According to the indictment, between April 2007 and March 1, 2012, Keese, Bradley, and Law distributed methamphetamine and PCP in the Eastern District of California and across the United States. The indictment further alleges that Keese, Barnes, Bradley, Law, and Brett Townsend (a fifth defendant who has not yet been arrested), engaged in a conspiracy to launder the proceeds of the drug trafficking enterprise.
This case is the product of an investigation by the Bureau of Alcohol, Tobacco, Firearms, and Explosives, the Internal Revenue Service – Criminal Investigation, the Drug Enforcement Administration, the California Highway Patrol, the Sacramento Police Department, and the Sacramento Sheriff’s Department. Assistant U.S. Attorneys Heiko P. Coppola and Kevin Khasigian are prosecuting the case.
The investigation is part of the Organized Crime Drug Enforcement Task Force (OCDETF) that was established in 1982 to conduct comprehensive, multilevel attacks on major drug trafficking and money laundering organizations. The principal mission of the OCDETF program is to identify, disrupt, and dismantle the most serious drug trafficking and money laundering organizations and those primarily responsible for the nation’s drug supply.
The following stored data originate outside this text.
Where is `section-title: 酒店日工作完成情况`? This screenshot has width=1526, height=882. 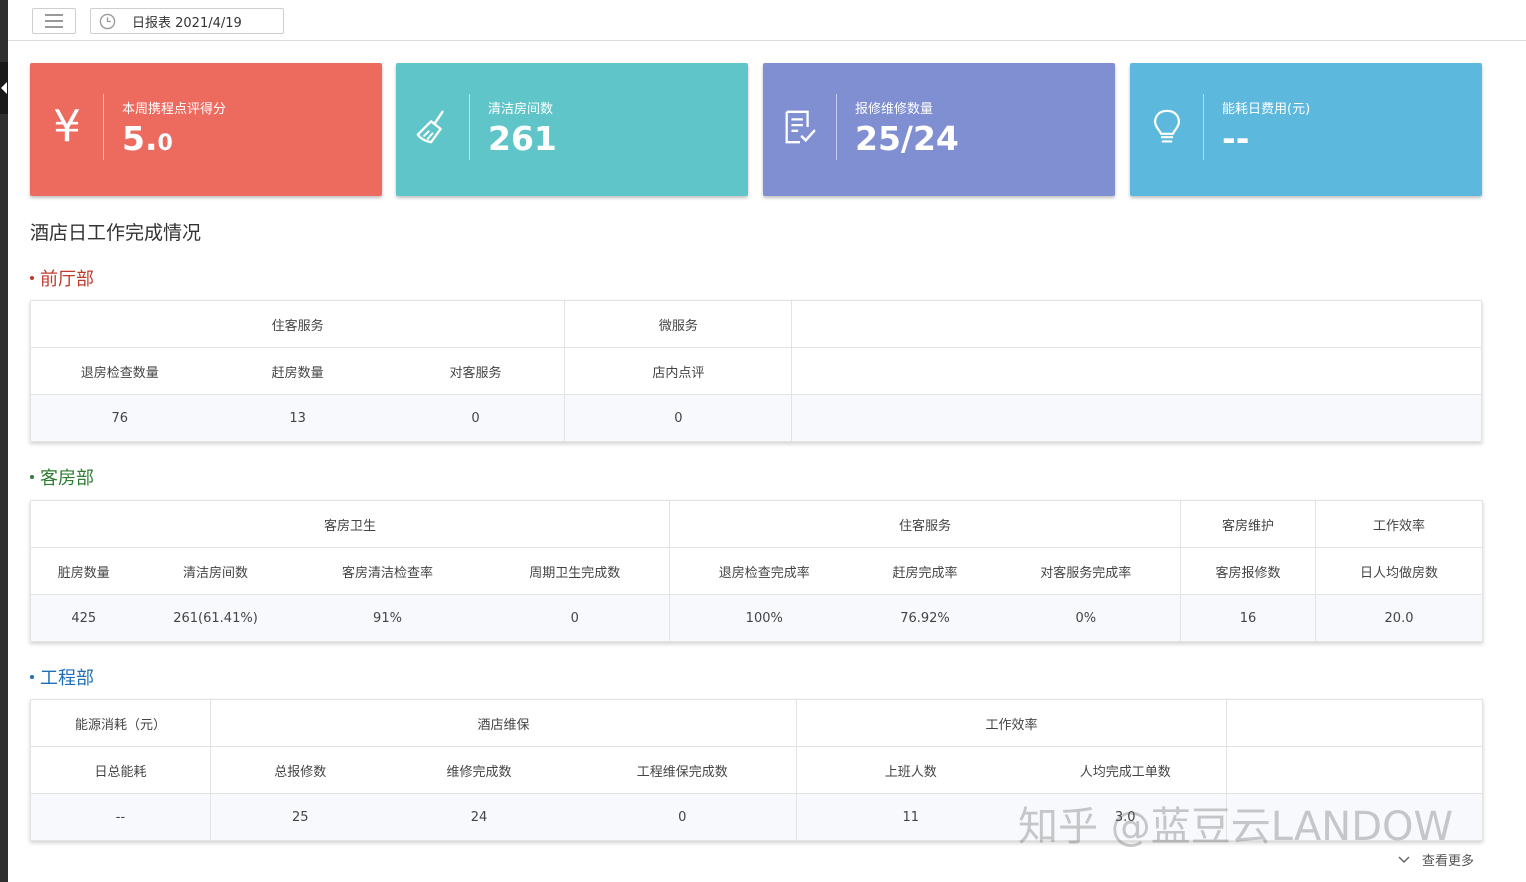
section-title: 酒店日工作完成情况 is located at coordinates (116, 233).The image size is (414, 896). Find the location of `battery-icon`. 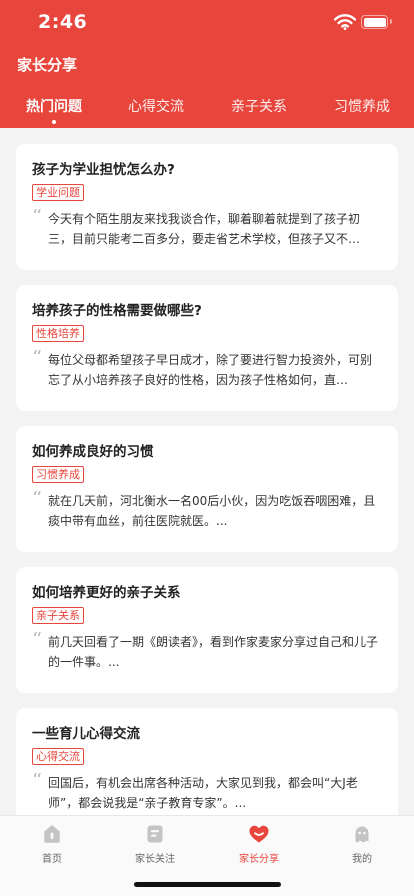

battery-icon is located at coordinates (376, 22).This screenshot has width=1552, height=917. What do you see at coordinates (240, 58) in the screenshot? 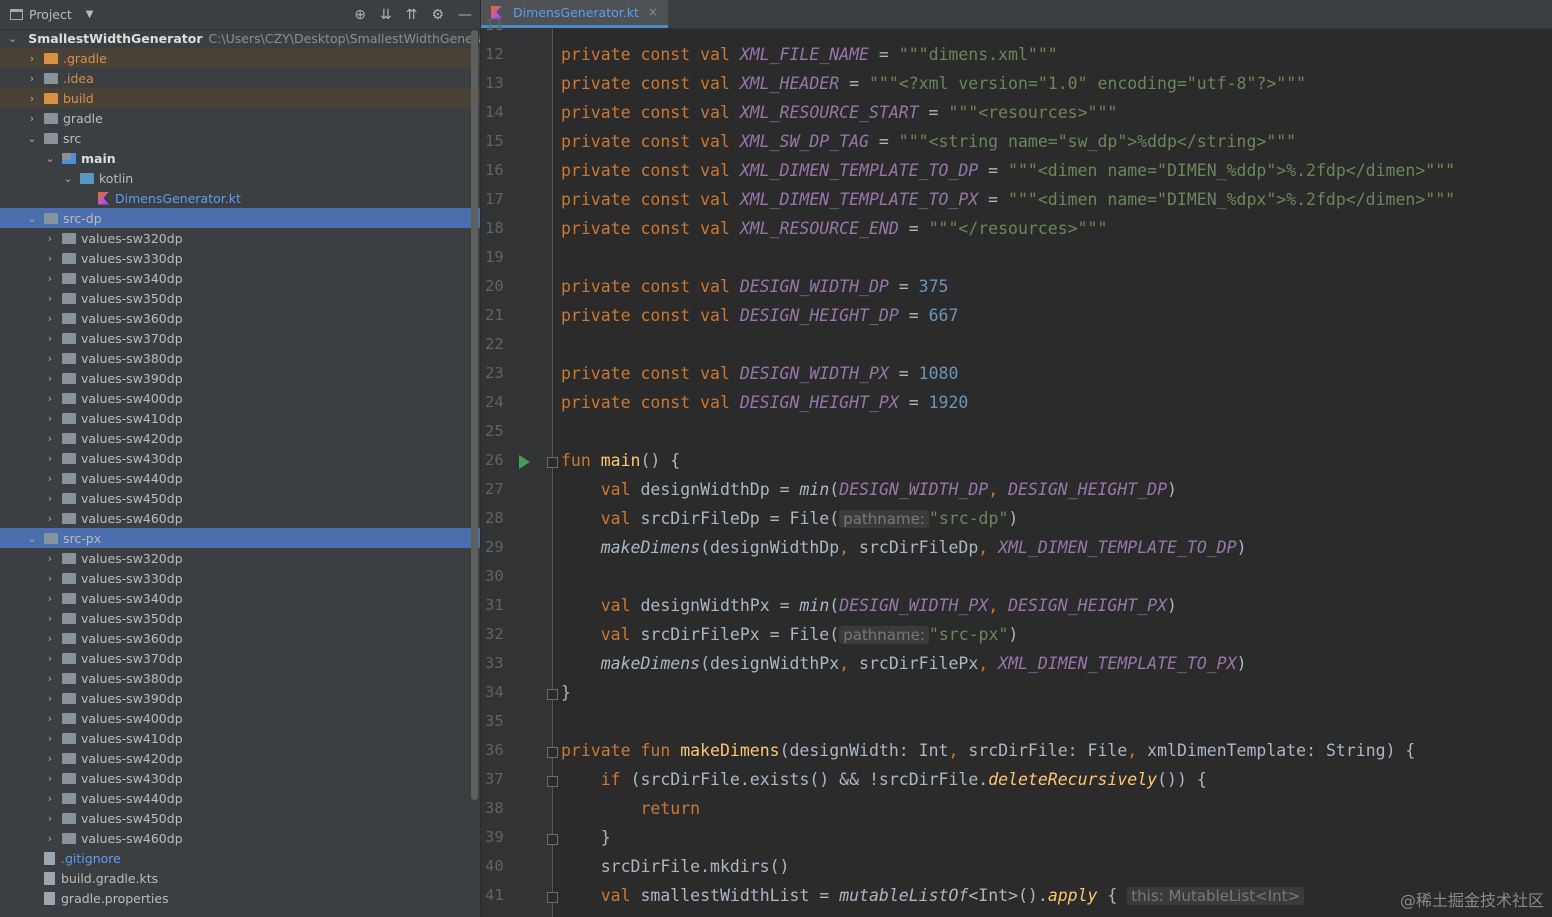
I see `tree-item-gradle-hidden: › .gradle` at bounding box center [240, 58].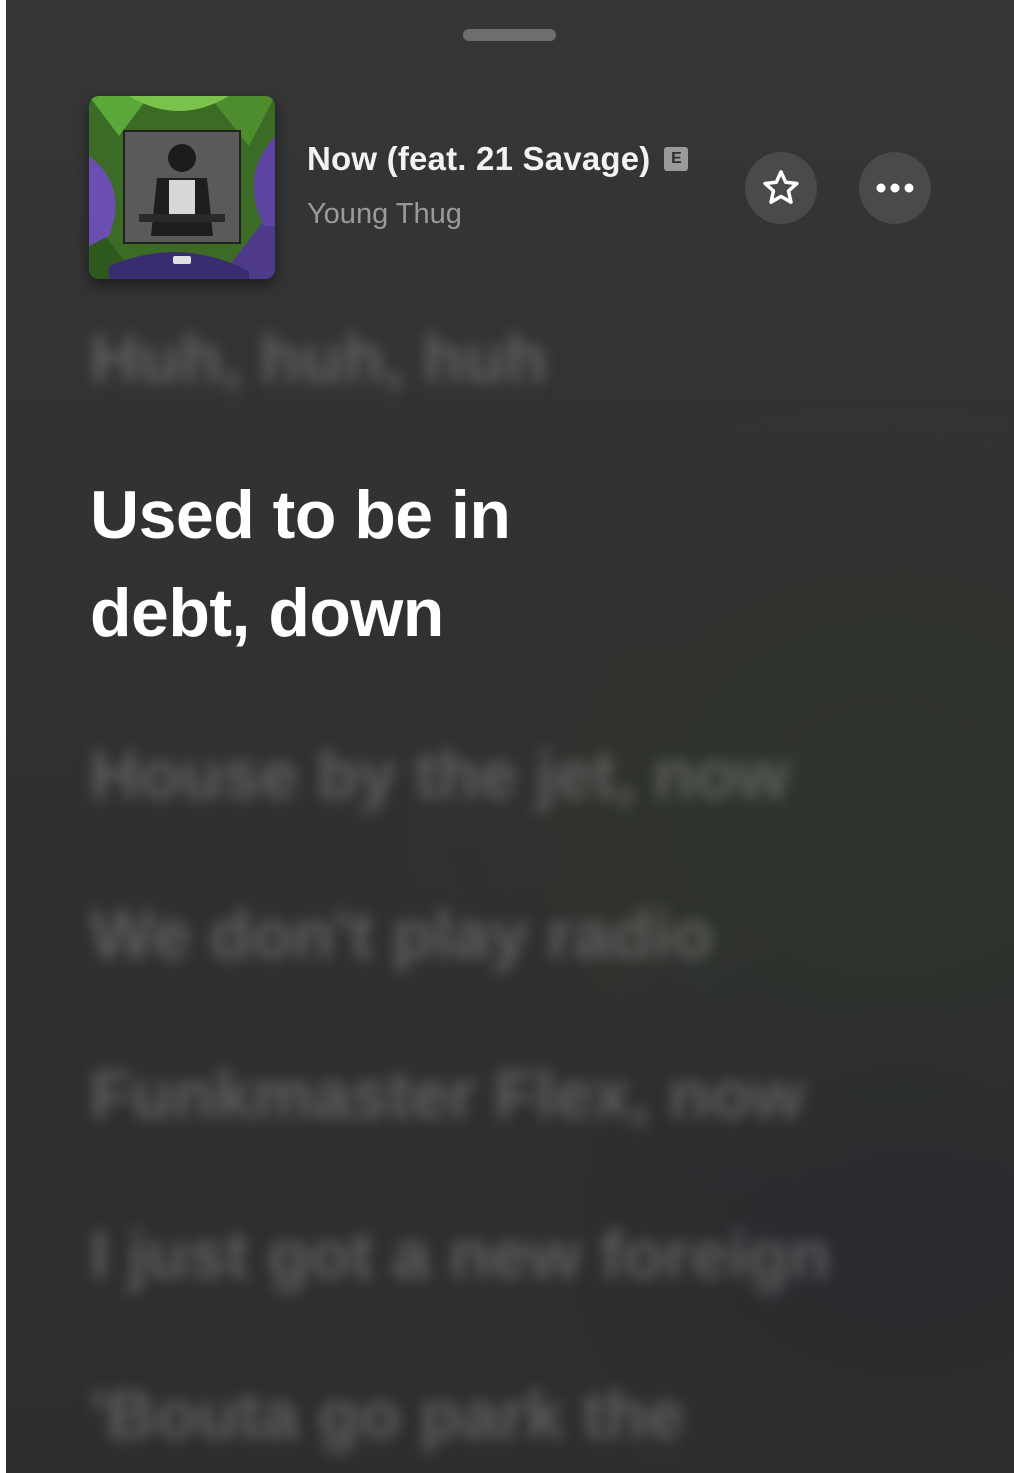 Image resolution: width=1014 pixels, height=1473 pixels. I want to click on ellipsis-icon, so click(895, 188).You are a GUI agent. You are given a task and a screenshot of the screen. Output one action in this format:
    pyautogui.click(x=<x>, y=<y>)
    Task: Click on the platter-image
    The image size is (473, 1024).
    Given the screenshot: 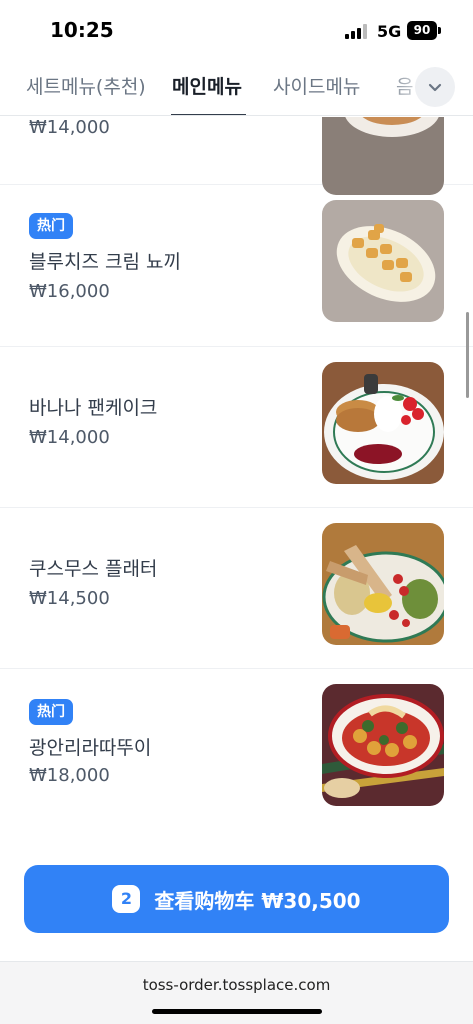 What is the action you would take?
    pyautogui.click(x=383, y=584)
     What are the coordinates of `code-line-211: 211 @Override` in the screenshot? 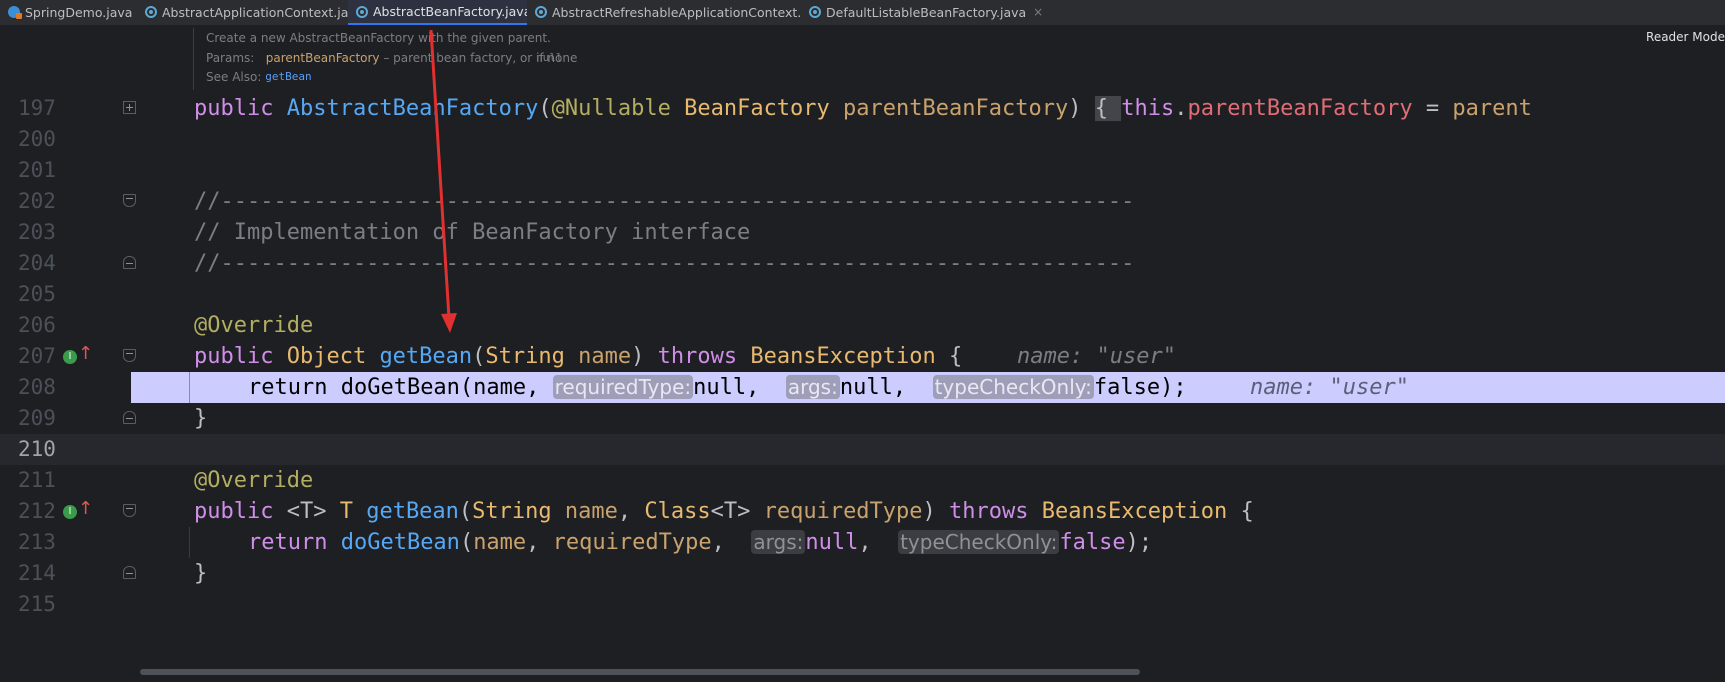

If convicted, the defendants face maximum statutory penalties of life in prison and a $10 million fine for conspiring to distribute and possess with intent to distribute PCP and methamphetamine with a statutory mandatory minimum sentence of 10 years in prison. The maximum statutory penalty for conspiring to launder money is 20 years in prison and a $250,000 fine. The actual sentences, however, will be determined at the discretion of the court after consideration of any applicable statutory factors and the Federal Sentencing Guidelines, which take into account a number of variables.
The charges are only allegations, and the defendants are presumed innocent until and unless proven guilty beyond a reasonable doubt.